[Records from a data collection]
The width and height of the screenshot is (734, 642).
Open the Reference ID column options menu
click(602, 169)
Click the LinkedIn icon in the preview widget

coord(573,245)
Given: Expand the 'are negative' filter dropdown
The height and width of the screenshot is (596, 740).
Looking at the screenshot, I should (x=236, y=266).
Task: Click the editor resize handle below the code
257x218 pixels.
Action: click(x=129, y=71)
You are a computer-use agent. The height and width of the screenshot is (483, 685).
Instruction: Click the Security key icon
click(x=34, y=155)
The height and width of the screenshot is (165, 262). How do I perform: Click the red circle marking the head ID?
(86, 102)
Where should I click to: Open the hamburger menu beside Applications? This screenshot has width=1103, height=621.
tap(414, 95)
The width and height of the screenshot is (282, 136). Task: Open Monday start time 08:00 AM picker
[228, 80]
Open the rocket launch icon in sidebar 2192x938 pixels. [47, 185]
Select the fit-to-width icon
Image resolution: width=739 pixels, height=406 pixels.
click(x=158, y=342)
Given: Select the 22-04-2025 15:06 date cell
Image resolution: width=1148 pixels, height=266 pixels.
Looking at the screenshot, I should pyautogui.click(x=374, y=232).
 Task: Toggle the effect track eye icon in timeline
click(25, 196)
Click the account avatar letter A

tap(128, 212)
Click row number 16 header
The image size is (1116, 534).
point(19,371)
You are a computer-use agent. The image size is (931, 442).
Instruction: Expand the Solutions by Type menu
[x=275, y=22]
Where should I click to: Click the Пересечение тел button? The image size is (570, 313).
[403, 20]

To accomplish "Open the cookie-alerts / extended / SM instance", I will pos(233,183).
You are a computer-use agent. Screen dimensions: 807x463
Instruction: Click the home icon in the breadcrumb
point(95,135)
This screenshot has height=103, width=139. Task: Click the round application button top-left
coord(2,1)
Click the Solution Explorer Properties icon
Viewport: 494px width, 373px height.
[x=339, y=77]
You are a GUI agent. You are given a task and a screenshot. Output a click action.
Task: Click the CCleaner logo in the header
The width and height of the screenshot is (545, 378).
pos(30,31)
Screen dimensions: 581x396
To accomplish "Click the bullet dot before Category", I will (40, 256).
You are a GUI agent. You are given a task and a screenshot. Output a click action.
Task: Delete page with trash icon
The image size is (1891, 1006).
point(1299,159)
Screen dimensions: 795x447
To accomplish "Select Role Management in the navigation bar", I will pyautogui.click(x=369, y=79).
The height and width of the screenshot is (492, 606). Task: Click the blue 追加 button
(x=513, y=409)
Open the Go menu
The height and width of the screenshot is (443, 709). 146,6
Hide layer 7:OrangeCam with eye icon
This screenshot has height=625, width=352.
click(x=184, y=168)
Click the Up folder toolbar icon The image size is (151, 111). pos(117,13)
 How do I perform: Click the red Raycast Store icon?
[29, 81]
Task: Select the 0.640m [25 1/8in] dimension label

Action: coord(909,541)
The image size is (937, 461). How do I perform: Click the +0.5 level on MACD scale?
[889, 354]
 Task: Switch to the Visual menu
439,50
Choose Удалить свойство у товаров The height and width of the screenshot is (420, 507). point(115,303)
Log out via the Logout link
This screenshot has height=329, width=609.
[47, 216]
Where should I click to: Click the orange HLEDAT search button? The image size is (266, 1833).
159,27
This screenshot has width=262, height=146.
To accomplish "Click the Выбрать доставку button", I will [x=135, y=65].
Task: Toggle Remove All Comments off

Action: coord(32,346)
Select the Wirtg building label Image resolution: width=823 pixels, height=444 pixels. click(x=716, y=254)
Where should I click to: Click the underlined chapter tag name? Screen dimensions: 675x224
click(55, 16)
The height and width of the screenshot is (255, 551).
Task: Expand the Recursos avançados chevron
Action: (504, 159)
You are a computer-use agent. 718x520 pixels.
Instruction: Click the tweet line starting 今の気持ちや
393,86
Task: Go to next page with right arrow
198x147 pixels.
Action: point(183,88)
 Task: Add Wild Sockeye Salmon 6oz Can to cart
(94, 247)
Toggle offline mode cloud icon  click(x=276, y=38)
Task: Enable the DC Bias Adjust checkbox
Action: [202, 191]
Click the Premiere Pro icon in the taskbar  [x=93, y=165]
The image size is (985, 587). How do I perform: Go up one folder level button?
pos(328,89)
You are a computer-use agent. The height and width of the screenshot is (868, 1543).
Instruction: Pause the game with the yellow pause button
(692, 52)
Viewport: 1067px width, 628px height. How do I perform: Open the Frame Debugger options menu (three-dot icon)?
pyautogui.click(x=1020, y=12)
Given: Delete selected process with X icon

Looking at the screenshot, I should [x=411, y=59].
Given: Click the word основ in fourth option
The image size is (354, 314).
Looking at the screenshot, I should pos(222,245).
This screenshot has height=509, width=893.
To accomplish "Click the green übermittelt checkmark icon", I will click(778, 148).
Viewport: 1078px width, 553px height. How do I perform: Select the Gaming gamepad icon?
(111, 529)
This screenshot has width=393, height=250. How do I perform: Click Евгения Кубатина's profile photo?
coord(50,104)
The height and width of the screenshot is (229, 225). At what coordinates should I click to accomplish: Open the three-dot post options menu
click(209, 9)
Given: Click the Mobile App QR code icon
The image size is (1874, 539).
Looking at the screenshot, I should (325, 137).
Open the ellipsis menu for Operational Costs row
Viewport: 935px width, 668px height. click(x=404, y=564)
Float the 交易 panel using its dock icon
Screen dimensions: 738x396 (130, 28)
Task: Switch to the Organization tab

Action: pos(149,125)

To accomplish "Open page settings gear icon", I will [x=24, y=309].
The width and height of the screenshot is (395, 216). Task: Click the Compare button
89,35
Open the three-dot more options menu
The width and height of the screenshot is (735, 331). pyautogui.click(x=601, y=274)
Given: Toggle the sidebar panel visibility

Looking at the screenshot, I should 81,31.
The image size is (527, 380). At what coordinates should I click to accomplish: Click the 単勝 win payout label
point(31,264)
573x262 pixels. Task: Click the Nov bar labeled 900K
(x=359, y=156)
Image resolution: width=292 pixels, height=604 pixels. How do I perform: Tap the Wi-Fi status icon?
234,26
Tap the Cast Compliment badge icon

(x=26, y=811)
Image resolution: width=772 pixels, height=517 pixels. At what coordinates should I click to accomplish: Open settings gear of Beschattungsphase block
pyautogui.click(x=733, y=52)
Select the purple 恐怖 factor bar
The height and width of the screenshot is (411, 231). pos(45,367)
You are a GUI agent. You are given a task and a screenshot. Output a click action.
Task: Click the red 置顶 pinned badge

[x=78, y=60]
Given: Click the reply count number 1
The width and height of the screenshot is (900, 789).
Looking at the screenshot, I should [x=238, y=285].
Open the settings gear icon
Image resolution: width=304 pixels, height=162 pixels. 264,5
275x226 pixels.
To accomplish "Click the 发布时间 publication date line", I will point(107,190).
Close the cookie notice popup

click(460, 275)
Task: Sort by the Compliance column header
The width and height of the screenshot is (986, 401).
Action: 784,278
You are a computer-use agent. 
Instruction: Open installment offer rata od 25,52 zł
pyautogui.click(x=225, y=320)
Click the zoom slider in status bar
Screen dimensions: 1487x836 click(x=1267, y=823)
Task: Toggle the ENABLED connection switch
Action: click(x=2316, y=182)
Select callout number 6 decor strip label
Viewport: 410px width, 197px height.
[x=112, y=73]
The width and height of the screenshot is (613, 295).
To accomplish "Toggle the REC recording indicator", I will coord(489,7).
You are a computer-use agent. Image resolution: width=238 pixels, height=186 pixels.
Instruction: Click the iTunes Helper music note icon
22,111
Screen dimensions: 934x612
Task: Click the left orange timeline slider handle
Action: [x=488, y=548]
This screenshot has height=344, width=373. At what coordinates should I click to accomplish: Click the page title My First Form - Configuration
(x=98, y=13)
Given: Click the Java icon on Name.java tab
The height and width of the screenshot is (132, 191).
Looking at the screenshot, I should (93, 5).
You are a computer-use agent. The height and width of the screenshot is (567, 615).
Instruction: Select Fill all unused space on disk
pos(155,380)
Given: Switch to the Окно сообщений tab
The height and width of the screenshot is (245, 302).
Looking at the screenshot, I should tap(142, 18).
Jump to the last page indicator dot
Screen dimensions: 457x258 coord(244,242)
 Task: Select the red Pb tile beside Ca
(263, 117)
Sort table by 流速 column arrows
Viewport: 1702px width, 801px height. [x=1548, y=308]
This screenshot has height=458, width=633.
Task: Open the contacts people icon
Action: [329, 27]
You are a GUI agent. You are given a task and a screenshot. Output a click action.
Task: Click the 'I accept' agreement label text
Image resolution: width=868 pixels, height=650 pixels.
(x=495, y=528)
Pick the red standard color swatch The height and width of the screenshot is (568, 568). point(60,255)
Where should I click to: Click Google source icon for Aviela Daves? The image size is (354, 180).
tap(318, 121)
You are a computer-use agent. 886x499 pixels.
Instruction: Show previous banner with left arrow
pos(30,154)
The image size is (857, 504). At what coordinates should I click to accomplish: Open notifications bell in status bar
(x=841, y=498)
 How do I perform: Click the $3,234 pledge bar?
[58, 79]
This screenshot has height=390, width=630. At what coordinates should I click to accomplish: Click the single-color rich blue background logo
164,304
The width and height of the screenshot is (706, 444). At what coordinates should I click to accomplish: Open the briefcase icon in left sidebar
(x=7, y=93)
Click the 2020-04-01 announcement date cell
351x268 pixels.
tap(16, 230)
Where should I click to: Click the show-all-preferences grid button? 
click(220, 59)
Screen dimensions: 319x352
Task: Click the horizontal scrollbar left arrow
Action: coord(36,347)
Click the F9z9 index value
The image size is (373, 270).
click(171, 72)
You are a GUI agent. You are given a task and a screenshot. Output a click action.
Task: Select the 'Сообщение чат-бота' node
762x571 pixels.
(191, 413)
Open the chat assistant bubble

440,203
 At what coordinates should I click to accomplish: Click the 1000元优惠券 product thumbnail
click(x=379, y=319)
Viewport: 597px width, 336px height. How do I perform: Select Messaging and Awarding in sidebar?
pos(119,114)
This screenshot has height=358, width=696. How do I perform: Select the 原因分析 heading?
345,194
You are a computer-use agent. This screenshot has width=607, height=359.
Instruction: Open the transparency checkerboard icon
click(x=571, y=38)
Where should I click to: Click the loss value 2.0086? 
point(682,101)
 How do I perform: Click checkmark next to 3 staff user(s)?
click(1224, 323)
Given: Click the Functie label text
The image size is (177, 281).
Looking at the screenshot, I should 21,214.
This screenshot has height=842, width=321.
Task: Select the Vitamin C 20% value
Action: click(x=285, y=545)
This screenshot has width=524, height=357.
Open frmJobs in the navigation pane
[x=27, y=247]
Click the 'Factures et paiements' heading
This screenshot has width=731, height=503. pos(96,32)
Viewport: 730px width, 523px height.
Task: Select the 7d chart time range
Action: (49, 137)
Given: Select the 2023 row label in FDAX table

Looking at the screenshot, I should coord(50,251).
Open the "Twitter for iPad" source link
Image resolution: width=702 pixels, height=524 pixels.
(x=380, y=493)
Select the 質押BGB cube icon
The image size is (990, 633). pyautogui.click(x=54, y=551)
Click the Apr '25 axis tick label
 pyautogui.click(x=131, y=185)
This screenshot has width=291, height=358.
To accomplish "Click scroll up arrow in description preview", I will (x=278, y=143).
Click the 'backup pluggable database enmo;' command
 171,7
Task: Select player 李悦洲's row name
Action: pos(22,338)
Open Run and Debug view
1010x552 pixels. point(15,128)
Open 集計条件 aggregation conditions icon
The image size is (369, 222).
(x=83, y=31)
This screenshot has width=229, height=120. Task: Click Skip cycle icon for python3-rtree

Instruction: Format the lines starting at the one containing "Click the Apr '25 axis tick label" and ending at the one containing "will (x=278, y=143)." as a numbered list, omitting any blank lines.

Solution:
1. Click the Apr '25 axis tick label
2.  pyautogui.click(x=131, y=185)
3. This screenshot has width=291, height=358.
4. To accomplish "Click scroll up arrow in description preview", I will (x=278, y=143).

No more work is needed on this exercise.